BEGIN Text block
I'll look at the readme typos
@stffrdhrn Working on the FASTCONTEXTS implementation, I found an inconsistency in the OpenRISC 1000 Architecture Manual:
Section 6.3 says that CID is incremented on exception. But section 6.4.2 says that exceptions switch to the main context (CID=0).
Either way works for me, but do you happen to know which way it's supposed to be?
This is interesting, I looked into it there are two different things here. The SR[CID] 4-bits whick refer to the current context. Then there is the CXR 32-bit register which also had details of the context.
The thing is the CXR register doesn't seem to be an spr and I don't know if our assembler even supports this name. But also this CXR is supposed to be used for manual context switching. It's not used when automatic fast switching is enabled.
But also this CXR is supposed to be used for manual context switching. It's not used when automatic fast switching is enabled.
Yes, however automatic fast switching is supposed to write the previous value of CXR[CCID] (which, AFAICT, is identical to SR[CID]) into CXR[CCRS], so that you can find the previous context in case you need to look at its registers (in the case of a syscall, for example). This is clearly only needed if CID is set to 0 instread of incrementing, otherwise you can just decrement it to find the old value. But even then, can't you just use ESR[CID] to find out? It seems to me that CXR is completely redundant, which might be why it seems nobody has remembered to assign it an spr number...
Just wanted to add that I did make a test software. All of it, including main and exception stack, fits in 2 Kbyte of BRAM (the vector table at address 0x0000-0x1fff is pure combinatorial and not backed by BRAM or registers). But now I need to actually implement FCS for it to work properly (if you run it now there is some register contention between the tick timer handler and the main loop, giving incorrect output) and I can't do that without some clarity on which way CID is supposed to move on an exception when SR[CE] is set...
END Text block
◆ Your tasks
(a) Rewrite the thread between "Just wanted to" and "SR[CE] is set...", inclusive, replacing "test software" with "test program".
(b) Do these statements agree with the thread? Answer yes or no for each and quote the deciding words. (i) Section 6.4.2 of the manual says exceptions switch to the main context. (ii) The test software needs more than 2 Kbyte of BRAM. (iii) The CXR register is used when automatic fast switching is enabled.
The listing after the thread is not needed.
BEGIN Material provided
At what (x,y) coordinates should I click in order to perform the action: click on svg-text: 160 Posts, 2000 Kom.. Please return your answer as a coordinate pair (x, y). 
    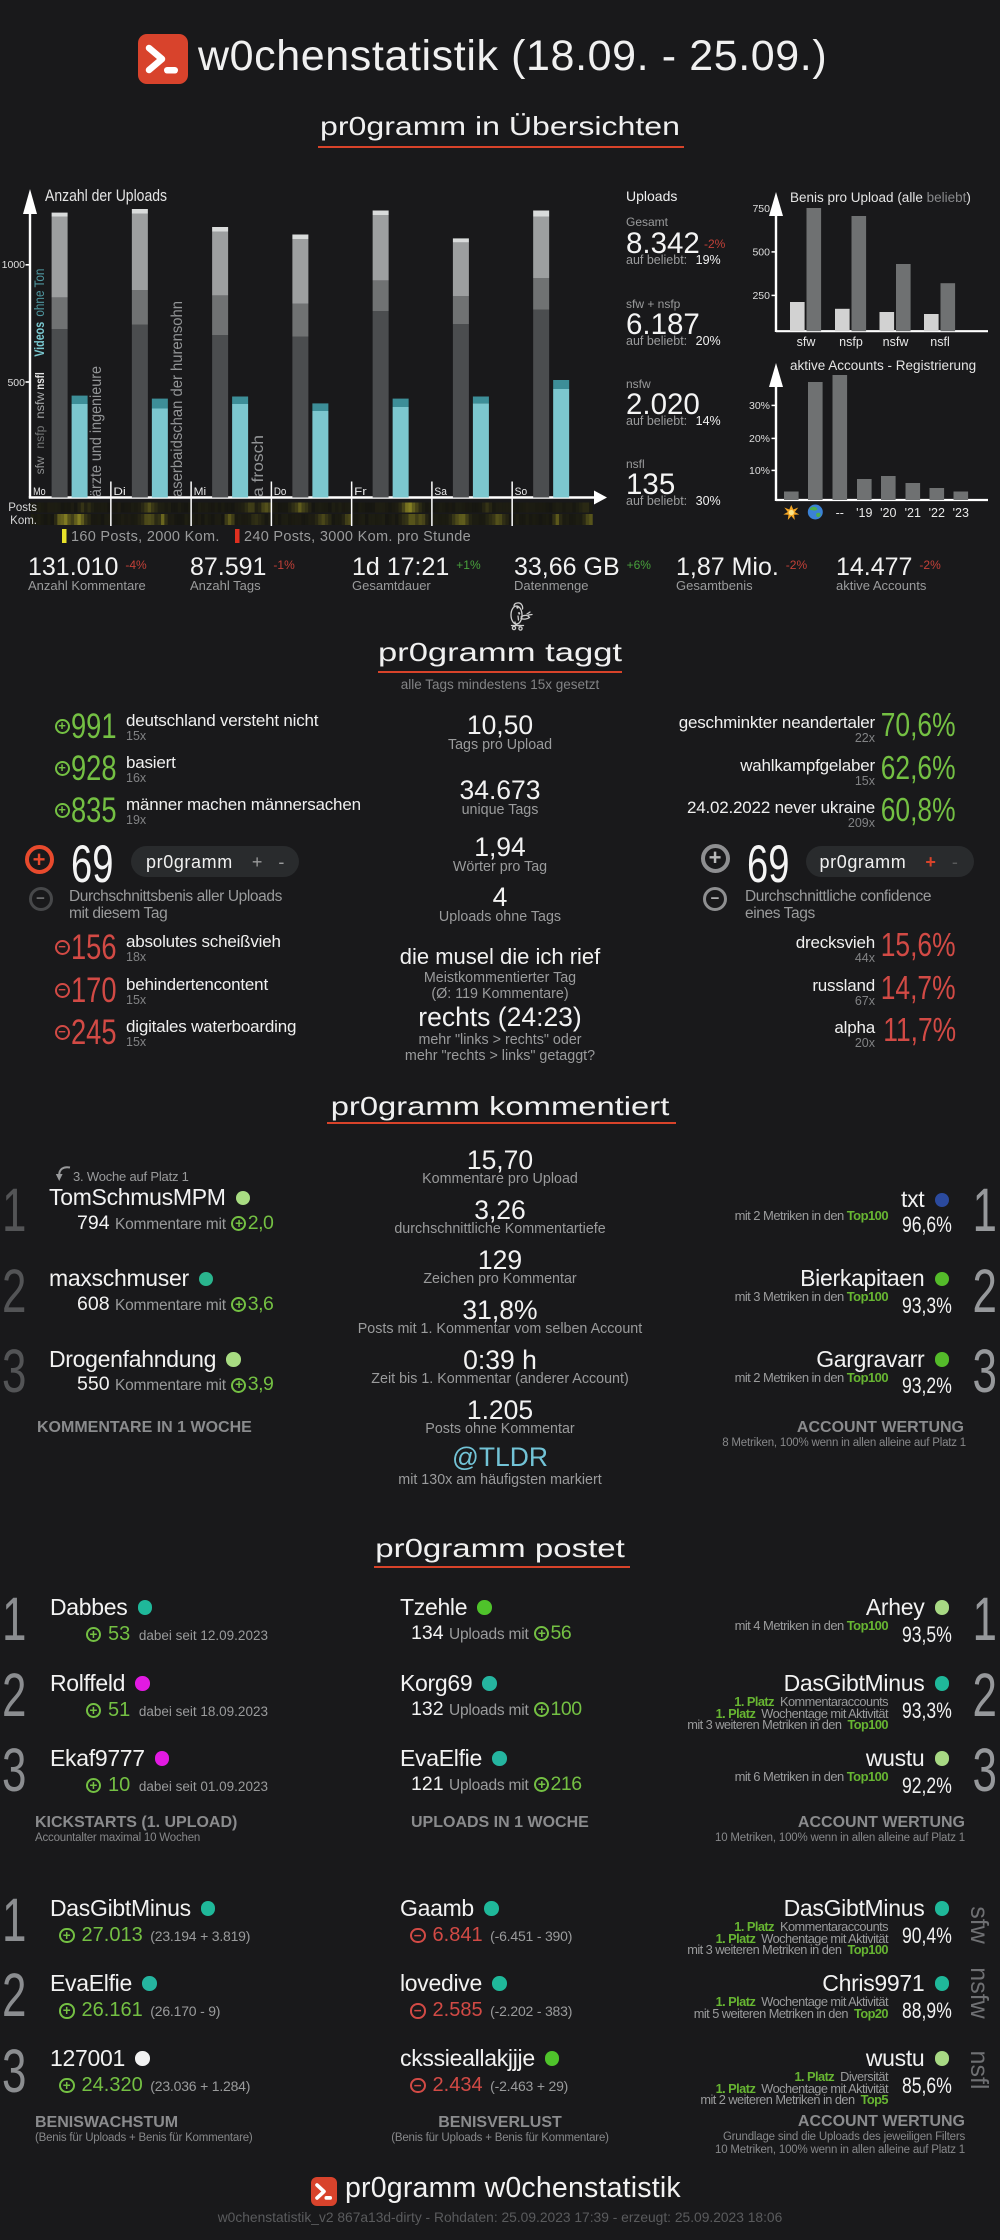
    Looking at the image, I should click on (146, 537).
END Material provided
◆ Your responses
(a)
Just wanted to add that I did make a test program. All of it, including main and exception stack, fits in 2 Kbyte of BRAM (the vector table at address 0x0000-0x1fff is pure combinatorial and not backed by BRAM or registers). But now I need to actually implement FCS for it to work properly (if you run it now there is some register contention between the tick timer handler and the main loop, giving incorrect output) and I can't do that without some clarity on which way CID is supposed to move on an exception when SR[CE] is set...

(b)
(i) Yes: "But section 6.4.2 says that exceptions switch to the main context (CID=0)."
(ii) No: "All of it, including main and exception stack, fits in 2 Kbyte of BRAM"
(iii) No: "It's not used when automatic fast switching is enabled."